Exercise prompt -> Retype only the lines below from the one with "Open the 自定义 customize icon" to the one with "The height and width of the screenshot is (405, 540).", inclusive, skipping every image.

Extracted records
--------------------------------
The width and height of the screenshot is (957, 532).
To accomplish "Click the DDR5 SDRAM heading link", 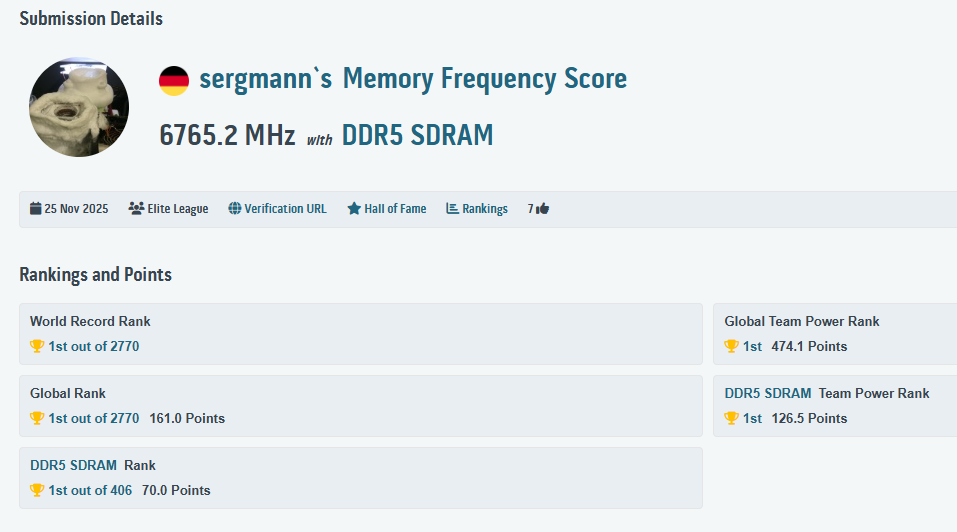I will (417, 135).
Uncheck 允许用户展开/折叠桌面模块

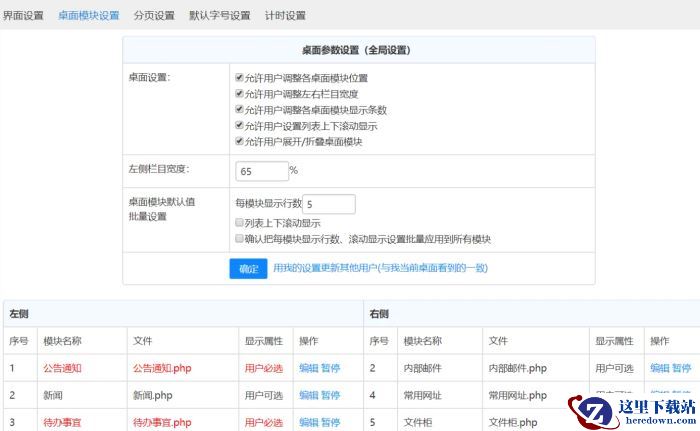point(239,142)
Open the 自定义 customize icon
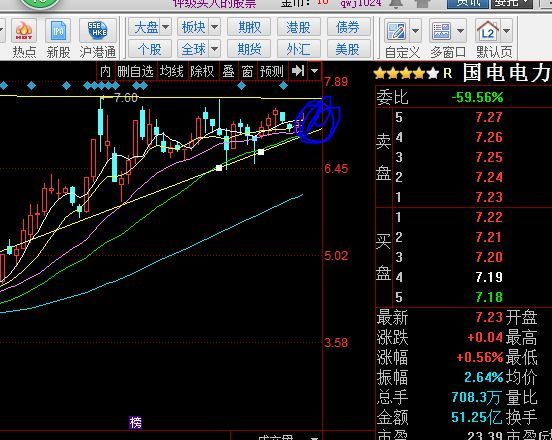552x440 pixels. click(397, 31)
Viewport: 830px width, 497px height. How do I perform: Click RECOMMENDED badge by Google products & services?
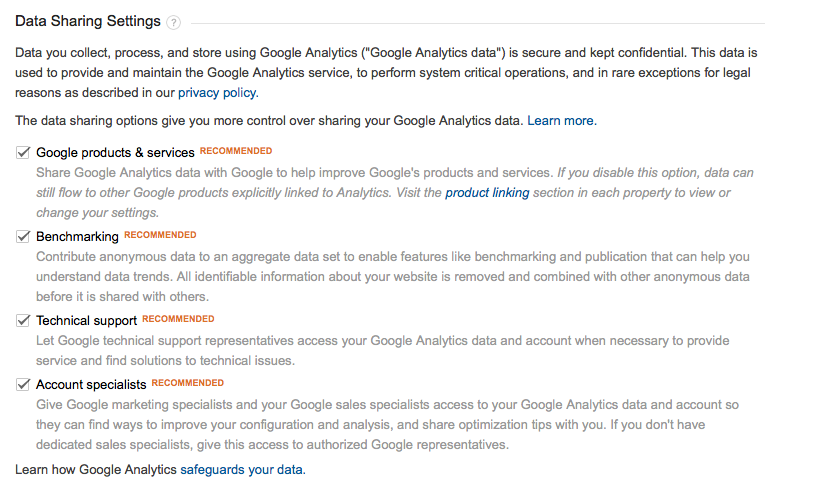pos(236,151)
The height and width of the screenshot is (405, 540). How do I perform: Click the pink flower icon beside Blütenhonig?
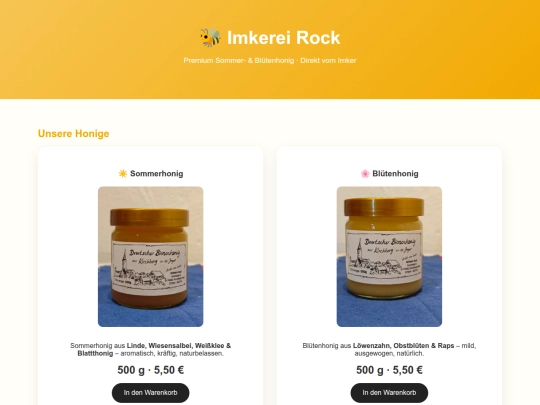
--------------------------------
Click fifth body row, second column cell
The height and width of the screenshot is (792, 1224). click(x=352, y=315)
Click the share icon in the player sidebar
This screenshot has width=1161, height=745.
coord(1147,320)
--------------------------------
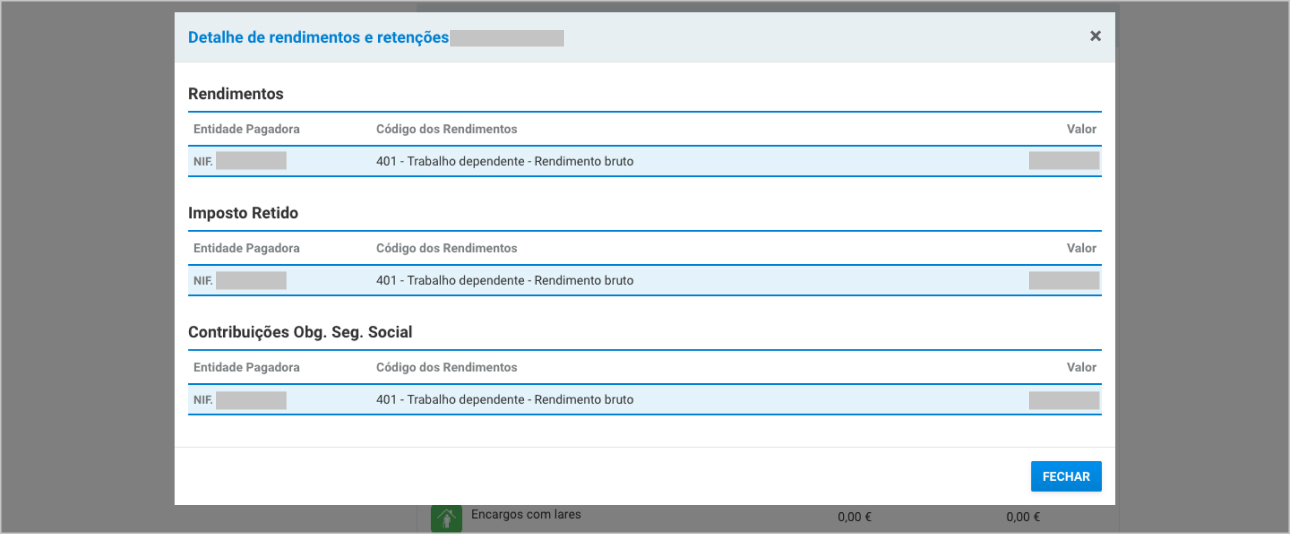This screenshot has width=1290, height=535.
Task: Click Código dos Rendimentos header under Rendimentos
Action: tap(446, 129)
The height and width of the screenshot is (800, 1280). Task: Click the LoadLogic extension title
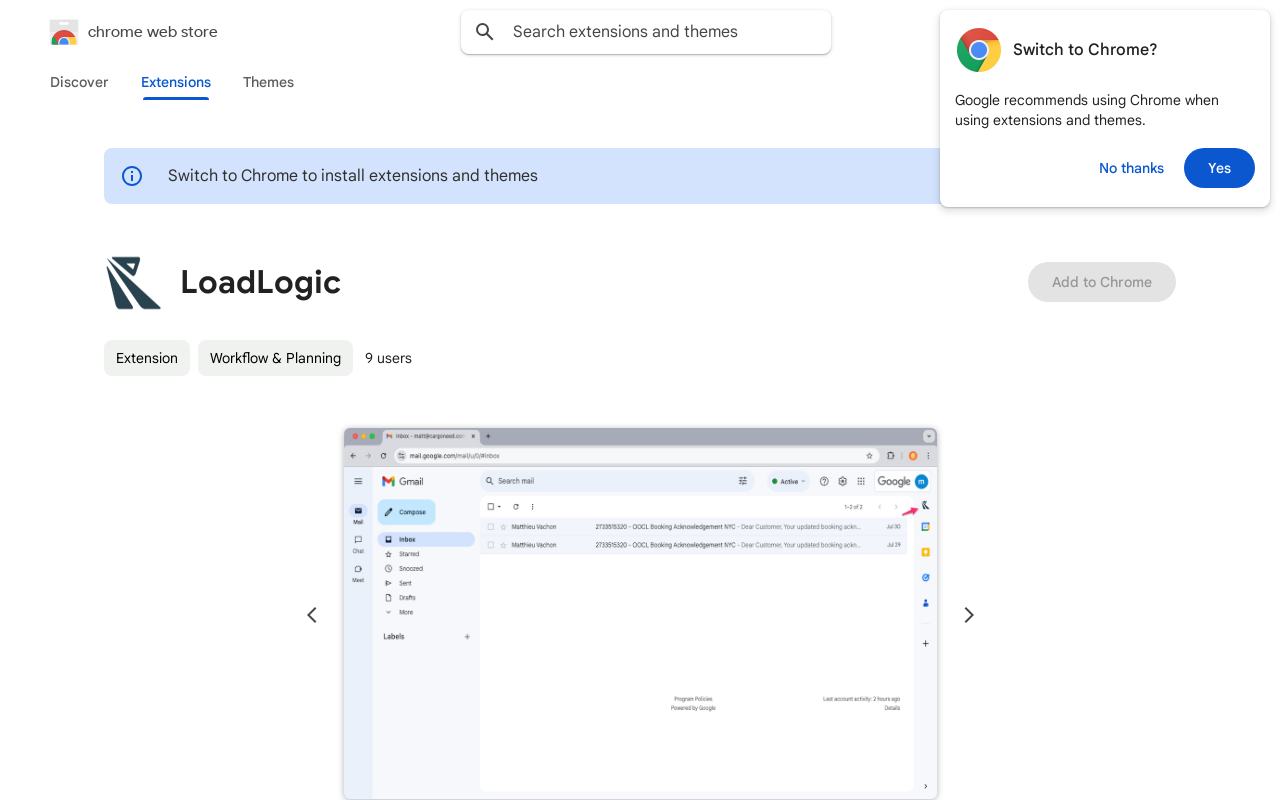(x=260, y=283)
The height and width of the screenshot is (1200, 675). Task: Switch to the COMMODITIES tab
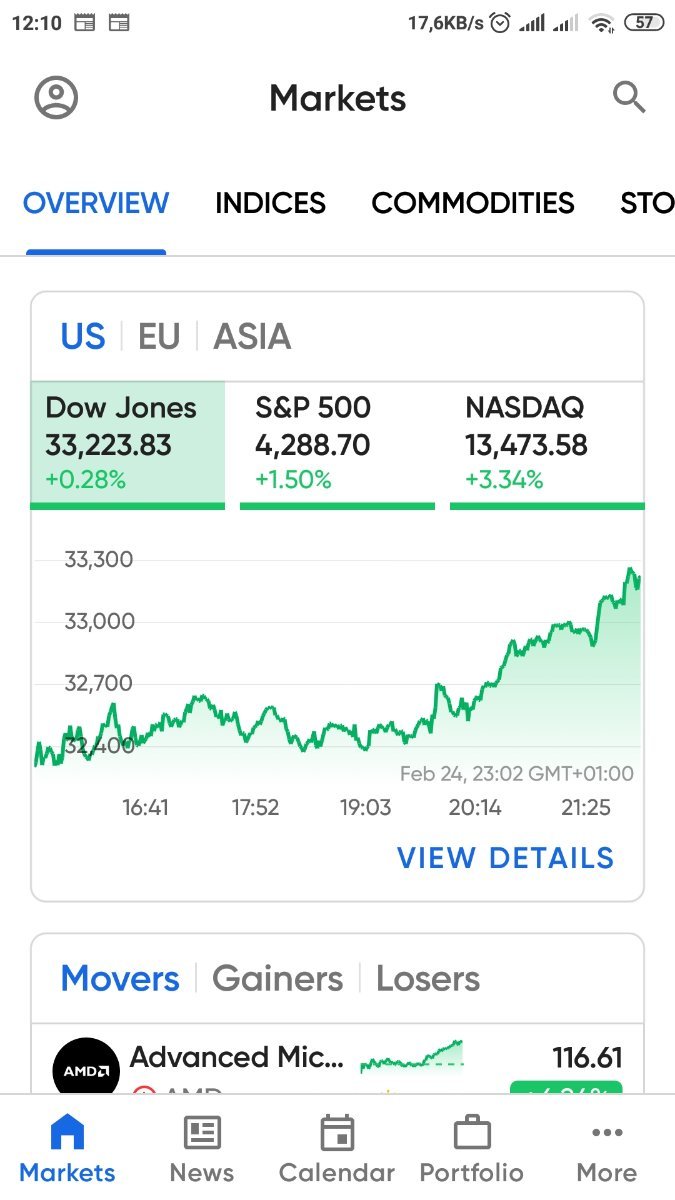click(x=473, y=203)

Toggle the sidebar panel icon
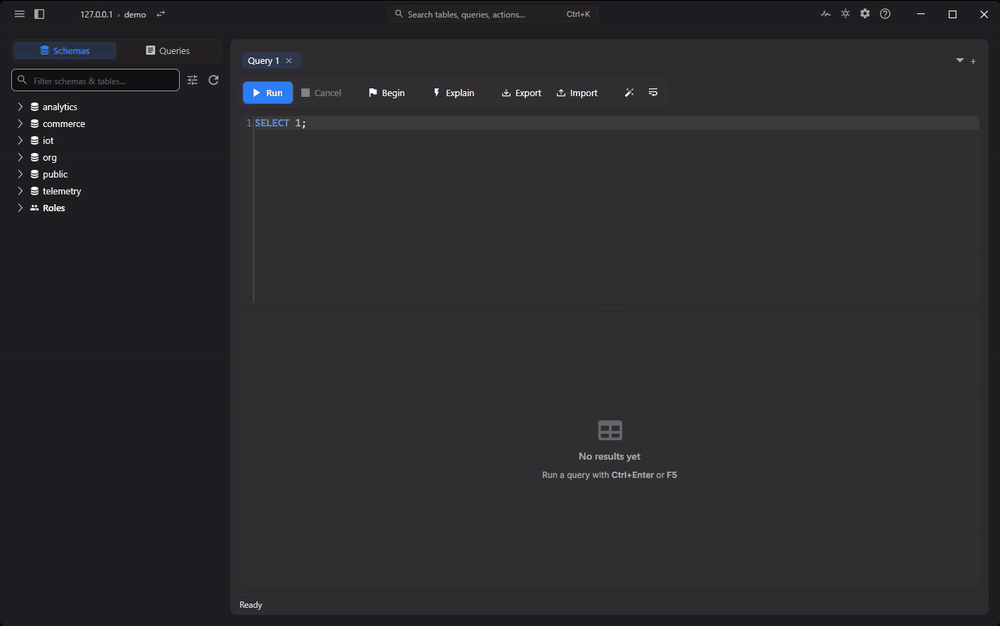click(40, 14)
--------------------------------
Response area ->
Open the 自定义 customize icon
552x440 pixels. click(397, 31)
Viewport: 830px width, 497px height. How do I perform: Click RECOMMENDED badge by Google products & services?
pos(236,151)
The height and width of the screenshot is (405, 540). How do I perform: Click the pink flower icon beside Blütenhonig?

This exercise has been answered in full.